The American/Mexican Commission for the Eradication of Aftosa was formalized April 2, 1947, and through the considerable and combined efforts of both countries, foot-and mouth disease was eradicated and Mexico was given free status in September 1952.
This effort required the slaughter of nearly 1 million animals plus the manufacture and use of nearly 60 million doses of foot-and mouth vaccine, said Dr. Bruce Lawhorn, veterinarian with the Texas Agricultural Extension Service and the Texas A&M College of Veterinary Medicine department of large animal medicine and surgery.
“Another foot-and-mouth disease outbreak occurred in 1953 and it was not until Dec. 31, 1954, that restrictions on the importation of livestock from Mexico were again lifted,” Lawhorn said.
As part of the cooperative program, inspectors like Faseler and veterinarians were dispatched to Mexico to help fight the disease. Every American inspector had a counterpart from Mexico. In addition, the vaccination teams usually included 10-15 cowboys and helpers to assist with livestock. In many places, the teams included soldiers for security reasons.
Faseler’s job was to oversee the activities of the livestock inspectors in his area. Animals had to be vaccinated every 90 days, and the inspectors had to regularly check every cloven-hoofed animal in their sector for the disease.
When he served in the program between 1949-1951, Faseler, then 23, was fresh out of military service in World War II and between his junior and senior years at Texas A&M.

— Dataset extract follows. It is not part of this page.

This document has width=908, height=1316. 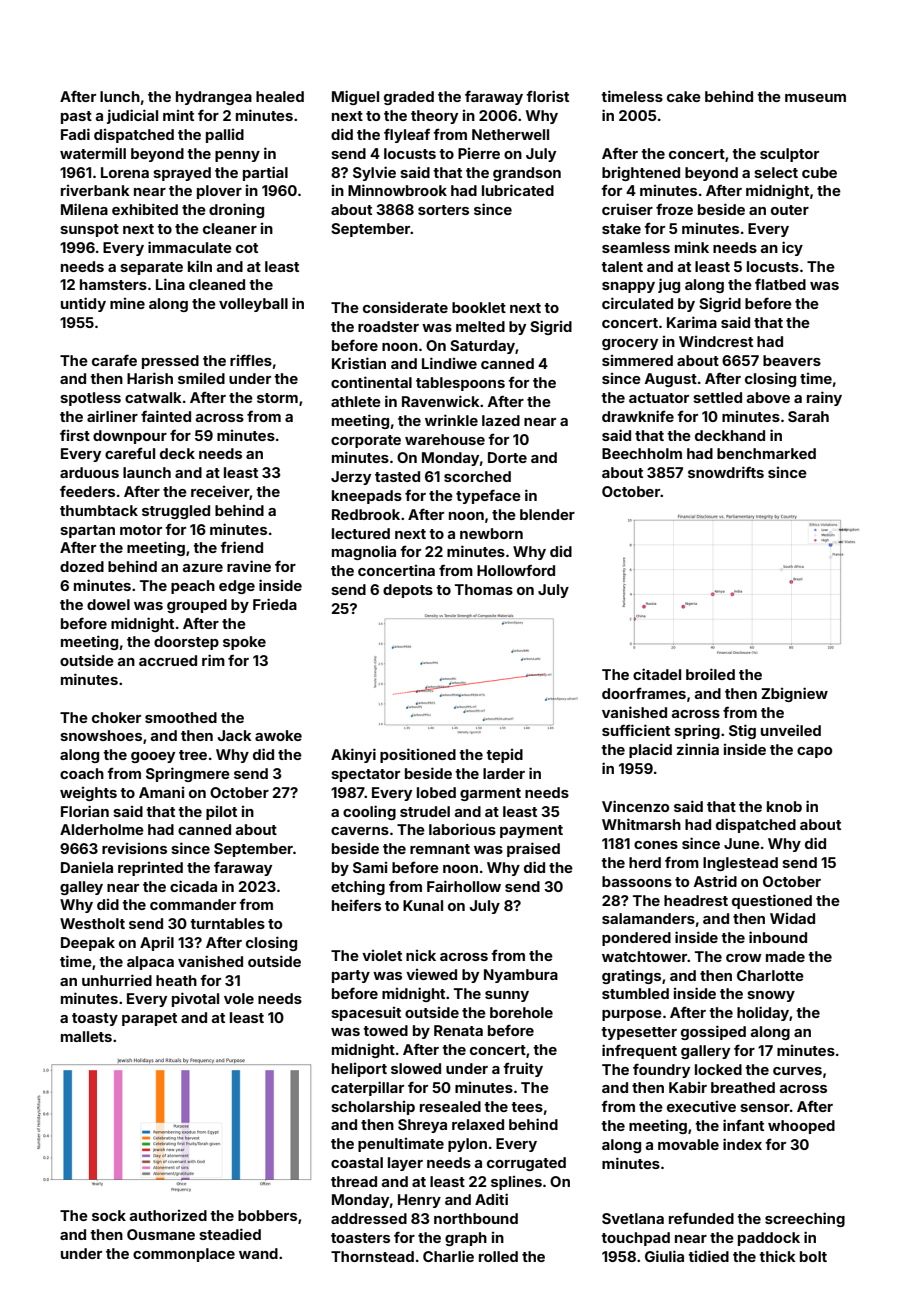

“I was single, and it was pretty good money at the time,” Faseler said.
Once there, inspectors, veterinarians and soldiers traveled either by jeep, horse or mule.
One of his most memorable moments was traveling to the end of jeep-passable roads to ride six days by mule to their final destination.

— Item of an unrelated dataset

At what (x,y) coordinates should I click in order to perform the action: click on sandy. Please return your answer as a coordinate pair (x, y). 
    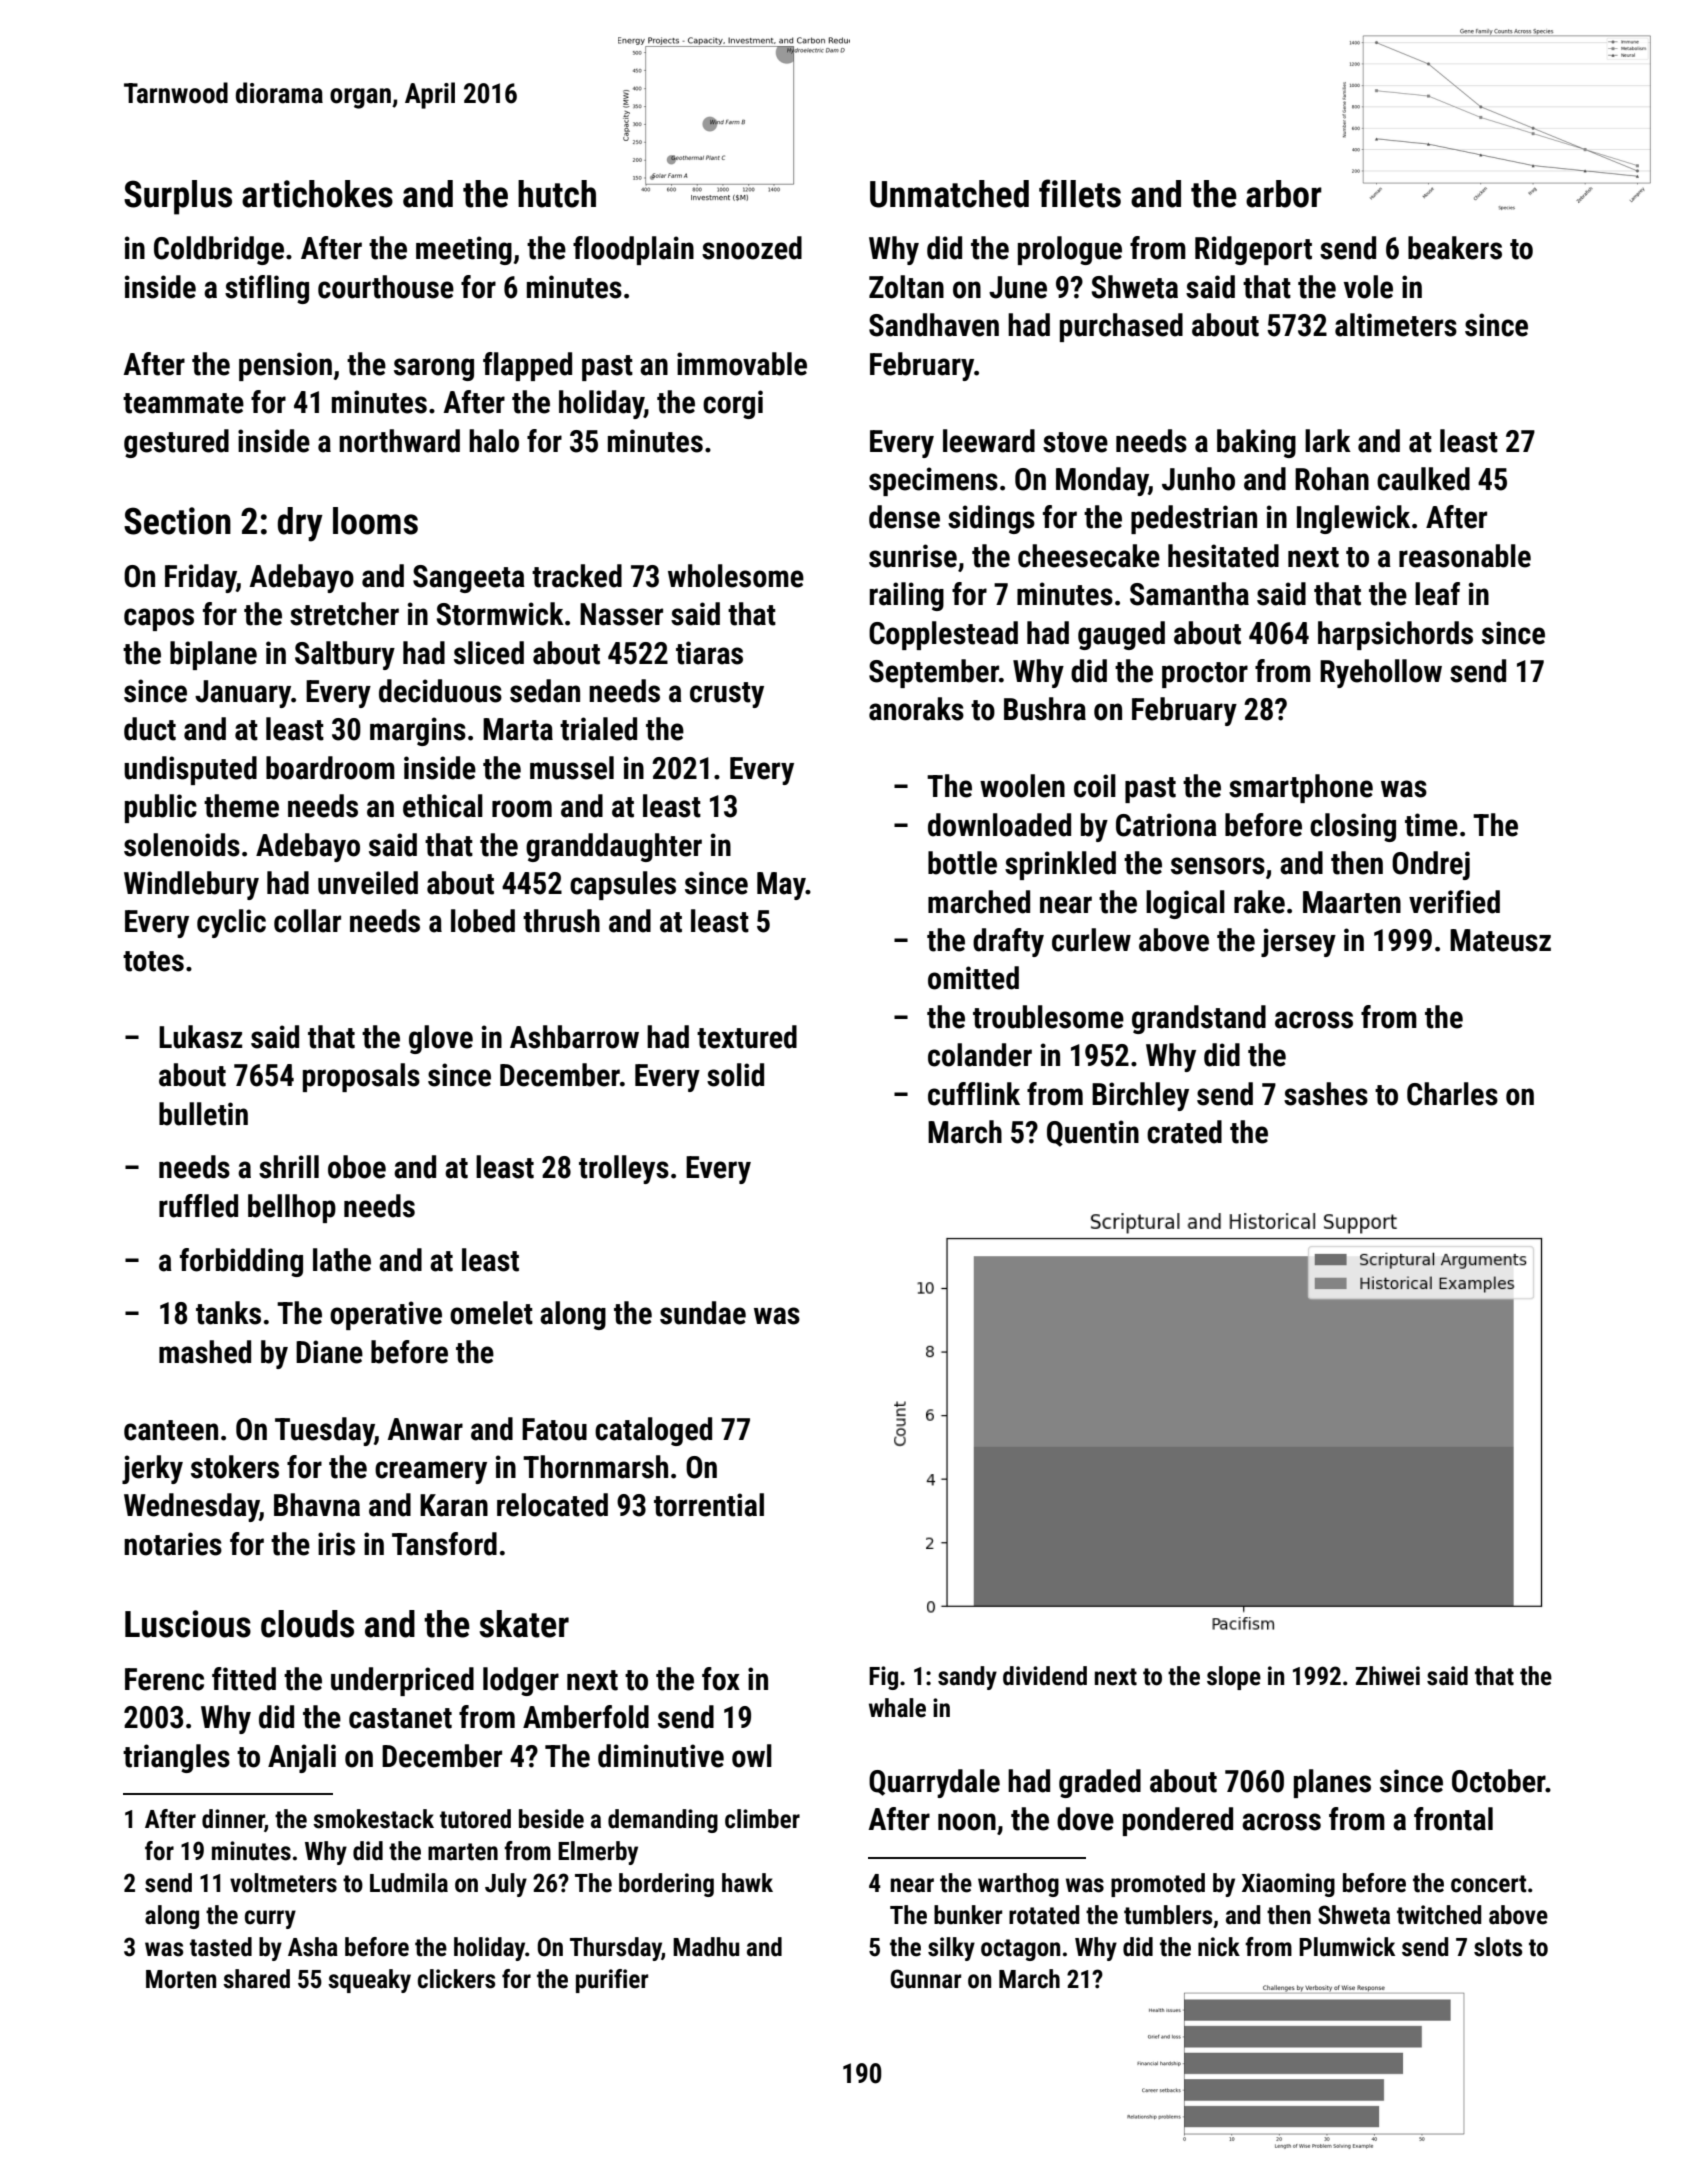
    Looking at the image, I should click on (967, 1678).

“You stayed wherever night found you. If you were in the mountains, you stayed in the village, usually in the municipal building, which was a pole barn-type of structure. It was very primitive, and you ate with the local people.”
At other times, k-rations were dropped by plane to workers. “After the War, I said I would never eat another k-ration, but sometimes there, they tasted pretty good.”
Fifty-pound chunks of ice to keep vaccines cool was wrapped in sawdust and burlap and dropped from airplanes, along with mail and money to operate on.
“It was the first (blocks of) ice many of the people in the mountains had seen.”
At one time, government workers were called “cow killers” in Mexico because of the initial slaughter of the animals, but Faseler said the teams generally were well-received.
“The bigger ranchers understood what was going on, but some of the people in the smaller villages didn’t want their animals vaccinated.”
There were misconceptions about the program, he said. The women, who generally kept the families’ pigs, thought the vaccine would bring about infertility in the pigs. In addition, the women believed the vaccination would get into the milk of the families’ cows and make the women themselves infertile.
“As a whole, (the reaction) was positive, though,” Faseler said.
Los Aftosas, a group of those who served in the program, has annual reunions, which was held this year on April 5-8 in Tucson, Ariz.